The whole point of a hospital system should be to keep people out as much as possible, ie focus on preventive health rather than fixing up the mistakes where the costs are so much more significant. Ie more time on the design rather than final quality control to the afterlife. This is where I see IT making more of an impact in the long-term like mobile devices that make periodic medical checks. Also giving people more information about the efficiency (and thus cost) of their insurance coverage allows them to make more informed choices. Given the advances in basic health, most medical problems nowadays are life-style related (obesety, alcohol-related liver damage, lung cancer, mental health, etc). With better information, expect to see more carefully targeted insurance plans.
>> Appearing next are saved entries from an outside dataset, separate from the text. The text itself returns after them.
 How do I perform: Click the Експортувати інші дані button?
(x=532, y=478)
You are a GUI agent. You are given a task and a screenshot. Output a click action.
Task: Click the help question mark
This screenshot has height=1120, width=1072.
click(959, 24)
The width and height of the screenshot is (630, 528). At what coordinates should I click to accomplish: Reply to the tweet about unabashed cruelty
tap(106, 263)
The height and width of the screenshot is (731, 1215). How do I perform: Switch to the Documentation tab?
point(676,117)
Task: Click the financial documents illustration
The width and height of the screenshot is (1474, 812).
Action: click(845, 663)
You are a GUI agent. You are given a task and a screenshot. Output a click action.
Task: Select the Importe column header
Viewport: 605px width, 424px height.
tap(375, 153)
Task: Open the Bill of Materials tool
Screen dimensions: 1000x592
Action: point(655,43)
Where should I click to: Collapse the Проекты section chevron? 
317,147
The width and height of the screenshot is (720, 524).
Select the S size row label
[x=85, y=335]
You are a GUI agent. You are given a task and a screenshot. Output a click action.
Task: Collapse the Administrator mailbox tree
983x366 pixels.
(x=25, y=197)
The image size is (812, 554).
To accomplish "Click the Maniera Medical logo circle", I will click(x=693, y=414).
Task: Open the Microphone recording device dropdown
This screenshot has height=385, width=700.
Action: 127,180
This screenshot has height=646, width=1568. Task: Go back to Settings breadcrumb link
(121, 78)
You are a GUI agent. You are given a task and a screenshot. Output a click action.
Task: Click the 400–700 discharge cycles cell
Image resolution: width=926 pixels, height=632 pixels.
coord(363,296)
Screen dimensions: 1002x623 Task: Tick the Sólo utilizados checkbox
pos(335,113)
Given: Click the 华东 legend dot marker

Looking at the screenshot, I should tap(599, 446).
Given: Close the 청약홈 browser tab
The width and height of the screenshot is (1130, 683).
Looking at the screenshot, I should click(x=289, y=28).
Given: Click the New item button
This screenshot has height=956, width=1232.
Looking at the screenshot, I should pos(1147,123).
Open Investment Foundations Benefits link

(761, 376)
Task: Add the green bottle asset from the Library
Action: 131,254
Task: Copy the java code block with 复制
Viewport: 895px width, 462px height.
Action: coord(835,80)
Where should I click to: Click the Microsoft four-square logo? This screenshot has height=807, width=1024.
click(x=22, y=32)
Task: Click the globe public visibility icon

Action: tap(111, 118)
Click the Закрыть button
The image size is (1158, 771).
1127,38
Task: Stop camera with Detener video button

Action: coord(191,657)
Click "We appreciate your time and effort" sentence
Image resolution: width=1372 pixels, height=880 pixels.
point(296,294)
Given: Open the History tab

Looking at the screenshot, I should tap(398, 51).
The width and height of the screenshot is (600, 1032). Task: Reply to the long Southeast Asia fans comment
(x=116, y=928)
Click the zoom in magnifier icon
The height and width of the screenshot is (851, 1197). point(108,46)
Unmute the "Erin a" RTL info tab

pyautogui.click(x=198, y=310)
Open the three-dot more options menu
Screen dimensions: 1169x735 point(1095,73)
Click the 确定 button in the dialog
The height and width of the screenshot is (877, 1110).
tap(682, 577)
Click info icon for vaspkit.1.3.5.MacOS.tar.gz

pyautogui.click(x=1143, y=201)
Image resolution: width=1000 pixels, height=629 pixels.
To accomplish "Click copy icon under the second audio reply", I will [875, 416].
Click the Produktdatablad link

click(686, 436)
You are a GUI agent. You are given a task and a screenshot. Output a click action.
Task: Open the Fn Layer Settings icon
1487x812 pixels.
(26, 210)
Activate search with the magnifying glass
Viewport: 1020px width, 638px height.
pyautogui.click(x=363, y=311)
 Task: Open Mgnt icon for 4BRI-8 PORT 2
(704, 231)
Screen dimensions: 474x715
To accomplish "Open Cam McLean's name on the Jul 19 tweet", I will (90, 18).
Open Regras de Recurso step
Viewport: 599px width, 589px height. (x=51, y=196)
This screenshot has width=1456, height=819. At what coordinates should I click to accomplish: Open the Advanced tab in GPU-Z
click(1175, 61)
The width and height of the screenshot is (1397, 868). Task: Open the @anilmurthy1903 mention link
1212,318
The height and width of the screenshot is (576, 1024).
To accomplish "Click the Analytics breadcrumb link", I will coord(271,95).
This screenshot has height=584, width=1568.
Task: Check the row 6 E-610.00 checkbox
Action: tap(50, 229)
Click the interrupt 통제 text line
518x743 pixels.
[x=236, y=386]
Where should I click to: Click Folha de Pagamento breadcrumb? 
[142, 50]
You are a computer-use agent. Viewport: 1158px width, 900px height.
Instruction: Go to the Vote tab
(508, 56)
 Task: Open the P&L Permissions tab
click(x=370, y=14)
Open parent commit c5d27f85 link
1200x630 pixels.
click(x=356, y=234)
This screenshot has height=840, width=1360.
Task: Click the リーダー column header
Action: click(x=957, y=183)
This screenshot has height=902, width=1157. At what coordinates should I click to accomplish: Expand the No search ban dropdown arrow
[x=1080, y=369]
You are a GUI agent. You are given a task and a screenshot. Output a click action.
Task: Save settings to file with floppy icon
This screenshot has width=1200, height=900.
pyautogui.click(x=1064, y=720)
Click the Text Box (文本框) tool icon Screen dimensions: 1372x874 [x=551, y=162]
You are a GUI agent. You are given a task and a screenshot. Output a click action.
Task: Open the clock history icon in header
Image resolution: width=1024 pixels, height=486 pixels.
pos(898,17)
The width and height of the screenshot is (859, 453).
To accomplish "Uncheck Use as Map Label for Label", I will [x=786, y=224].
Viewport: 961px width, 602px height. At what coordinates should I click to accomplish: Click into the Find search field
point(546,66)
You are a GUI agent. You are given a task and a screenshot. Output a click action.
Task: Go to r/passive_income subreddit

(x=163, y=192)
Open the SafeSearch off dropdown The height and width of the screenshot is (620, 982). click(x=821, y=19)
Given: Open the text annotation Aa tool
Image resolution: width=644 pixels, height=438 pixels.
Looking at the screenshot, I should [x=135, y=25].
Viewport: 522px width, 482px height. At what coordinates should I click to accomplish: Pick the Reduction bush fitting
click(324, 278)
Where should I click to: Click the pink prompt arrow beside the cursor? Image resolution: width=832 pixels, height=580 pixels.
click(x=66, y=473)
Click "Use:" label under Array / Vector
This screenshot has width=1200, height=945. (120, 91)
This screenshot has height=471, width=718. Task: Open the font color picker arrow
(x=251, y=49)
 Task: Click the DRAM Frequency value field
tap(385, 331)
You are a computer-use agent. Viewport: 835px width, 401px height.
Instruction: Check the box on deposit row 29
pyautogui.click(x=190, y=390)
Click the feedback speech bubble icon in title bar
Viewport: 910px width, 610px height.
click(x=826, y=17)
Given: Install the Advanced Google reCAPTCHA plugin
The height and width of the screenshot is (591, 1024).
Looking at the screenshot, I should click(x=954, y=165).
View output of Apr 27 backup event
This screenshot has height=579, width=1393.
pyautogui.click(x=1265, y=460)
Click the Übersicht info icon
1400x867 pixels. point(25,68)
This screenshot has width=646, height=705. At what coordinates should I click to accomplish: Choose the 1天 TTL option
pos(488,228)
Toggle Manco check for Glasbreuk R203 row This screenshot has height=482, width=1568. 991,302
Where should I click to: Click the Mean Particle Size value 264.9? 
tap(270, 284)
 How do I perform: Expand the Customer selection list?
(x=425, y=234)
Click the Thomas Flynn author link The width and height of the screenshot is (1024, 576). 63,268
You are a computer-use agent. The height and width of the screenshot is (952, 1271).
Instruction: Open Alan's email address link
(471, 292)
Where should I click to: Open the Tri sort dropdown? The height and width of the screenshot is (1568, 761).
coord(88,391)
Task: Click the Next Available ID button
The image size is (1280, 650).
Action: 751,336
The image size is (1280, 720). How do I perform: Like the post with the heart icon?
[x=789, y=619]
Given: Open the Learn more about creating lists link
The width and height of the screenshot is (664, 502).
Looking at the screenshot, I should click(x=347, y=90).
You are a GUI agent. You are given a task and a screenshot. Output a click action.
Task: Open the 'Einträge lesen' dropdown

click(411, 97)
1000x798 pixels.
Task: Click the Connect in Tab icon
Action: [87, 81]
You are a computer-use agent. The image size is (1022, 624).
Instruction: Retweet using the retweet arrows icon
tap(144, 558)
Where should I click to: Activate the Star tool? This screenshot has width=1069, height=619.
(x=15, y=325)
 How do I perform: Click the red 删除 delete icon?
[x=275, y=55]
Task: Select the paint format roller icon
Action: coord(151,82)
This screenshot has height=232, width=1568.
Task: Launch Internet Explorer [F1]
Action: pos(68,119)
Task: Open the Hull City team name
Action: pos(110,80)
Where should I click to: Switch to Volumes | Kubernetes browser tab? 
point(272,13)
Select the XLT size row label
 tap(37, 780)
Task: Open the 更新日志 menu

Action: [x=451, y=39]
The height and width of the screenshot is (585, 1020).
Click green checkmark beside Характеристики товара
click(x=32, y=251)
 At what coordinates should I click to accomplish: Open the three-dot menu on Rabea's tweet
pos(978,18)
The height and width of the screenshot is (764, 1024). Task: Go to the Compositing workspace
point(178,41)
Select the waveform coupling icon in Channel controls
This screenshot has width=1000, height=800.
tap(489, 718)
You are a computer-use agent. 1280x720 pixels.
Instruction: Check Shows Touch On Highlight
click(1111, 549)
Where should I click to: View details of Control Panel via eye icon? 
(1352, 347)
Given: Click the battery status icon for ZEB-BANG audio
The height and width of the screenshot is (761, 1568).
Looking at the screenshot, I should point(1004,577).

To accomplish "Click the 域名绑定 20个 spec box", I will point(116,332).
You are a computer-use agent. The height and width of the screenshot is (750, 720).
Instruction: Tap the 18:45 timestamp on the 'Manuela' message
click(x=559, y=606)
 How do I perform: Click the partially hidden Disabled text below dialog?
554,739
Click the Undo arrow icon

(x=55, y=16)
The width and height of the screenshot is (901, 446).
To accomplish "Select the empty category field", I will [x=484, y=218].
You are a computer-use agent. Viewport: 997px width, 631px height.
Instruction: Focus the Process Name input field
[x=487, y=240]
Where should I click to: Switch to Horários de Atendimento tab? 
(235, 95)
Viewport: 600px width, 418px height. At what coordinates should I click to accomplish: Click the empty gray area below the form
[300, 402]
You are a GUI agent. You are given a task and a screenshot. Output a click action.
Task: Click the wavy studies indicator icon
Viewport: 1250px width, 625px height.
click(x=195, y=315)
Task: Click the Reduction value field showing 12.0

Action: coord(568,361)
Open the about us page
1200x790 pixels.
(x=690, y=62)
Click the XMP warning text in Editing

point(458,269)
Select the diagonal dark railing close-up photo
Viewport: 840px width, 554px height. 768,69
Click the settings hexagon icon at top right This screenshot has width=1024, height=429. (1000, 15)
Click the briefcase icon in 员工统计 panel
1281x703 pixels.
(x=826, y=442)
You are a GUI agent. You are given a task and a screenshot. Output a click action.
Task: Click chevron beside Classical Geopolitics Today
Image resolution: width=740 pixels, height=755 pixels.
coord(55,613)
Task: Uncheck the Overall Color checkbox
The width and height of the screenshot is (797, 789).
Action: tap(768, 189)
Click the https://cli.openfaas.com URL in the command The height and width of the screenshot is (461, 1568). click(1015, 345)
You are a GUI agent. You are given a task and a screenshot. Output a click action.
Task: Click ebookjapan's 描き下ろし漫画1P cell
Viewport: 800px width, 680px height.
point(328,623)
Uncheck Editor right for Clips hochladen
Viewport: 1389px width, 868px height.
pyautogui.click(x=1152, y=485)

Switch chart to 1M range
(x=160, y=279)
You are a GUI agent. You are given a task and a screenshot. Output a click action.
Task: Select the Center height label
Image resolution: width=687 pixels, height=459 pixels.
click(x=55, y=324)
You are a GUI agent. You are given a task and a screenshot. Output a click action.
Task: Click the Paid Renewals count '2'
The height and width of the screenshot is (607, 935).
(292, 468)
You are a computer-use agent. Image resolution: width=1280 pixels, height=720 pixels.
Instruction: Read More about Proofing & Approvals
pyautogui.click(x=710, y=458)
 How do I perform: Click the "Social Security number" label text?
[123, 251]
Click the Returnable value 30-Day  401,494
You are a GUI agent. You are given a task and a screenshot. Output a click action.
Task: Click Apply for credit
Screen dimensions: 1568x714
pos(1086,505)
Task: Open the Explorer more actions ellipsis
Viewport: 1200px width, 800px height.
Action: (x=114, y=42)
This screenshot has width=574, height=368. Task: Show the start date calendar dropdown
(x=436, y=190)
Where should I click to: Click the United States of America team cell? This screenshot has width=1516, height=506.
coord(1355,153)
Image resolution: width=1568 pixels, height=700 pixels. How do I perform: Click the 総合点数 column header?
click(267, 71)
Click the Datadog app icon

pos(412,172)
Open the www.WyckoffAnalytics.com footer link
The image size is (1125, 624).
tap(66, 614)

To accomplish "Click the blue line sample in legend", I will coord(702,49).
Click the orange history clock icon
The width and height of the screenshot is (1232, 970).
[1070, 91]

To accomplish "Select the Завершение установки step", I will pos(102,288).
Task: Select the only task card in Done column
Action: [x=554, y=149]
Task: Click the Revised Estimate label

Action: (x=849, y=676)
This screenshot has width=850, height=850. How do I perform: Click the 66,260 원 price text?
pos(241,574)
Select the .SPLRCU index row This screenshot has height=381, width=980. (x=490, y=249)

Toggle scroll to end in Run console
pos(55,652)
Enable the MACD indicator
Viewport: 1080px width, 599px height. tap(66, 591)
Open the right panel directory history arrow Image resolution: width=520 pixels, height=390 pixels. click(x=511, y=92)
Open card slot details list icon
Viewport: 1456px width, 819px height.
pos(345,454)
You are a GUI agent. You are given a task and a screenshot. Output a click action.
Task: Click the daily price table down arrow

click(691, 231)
By tying costs back to the source, it will hopefully create a dampening feedback cycle.
Sure the medical system will change but don't expect it to happen overnight.
LL
You went to Defcon? You must be so K3WL! You forgot another point at Defcon, however: the one on the top of your head.
Not only do you show a woeful lack of understanding of public-key cryptography, but you are also unaware that HIPAA regulations address physical security concerns.
Go find my note on HIPAA.
I think this is a really bad idea. Health records are personal information and property. You carry them around with you. When the doctor wants to see them you show them to him. The medical establishment shouldn't own these things any more than educational institutions should own academic information (they don't usually, you can have them "locked" or made "private" so they can't give out any info). I think this is really intrusive. There are just so many bad things this could cause. What's the big deal with keeping records anyway...are people so stupid they can't even file something away? What about their social security card or birth record...who owns those?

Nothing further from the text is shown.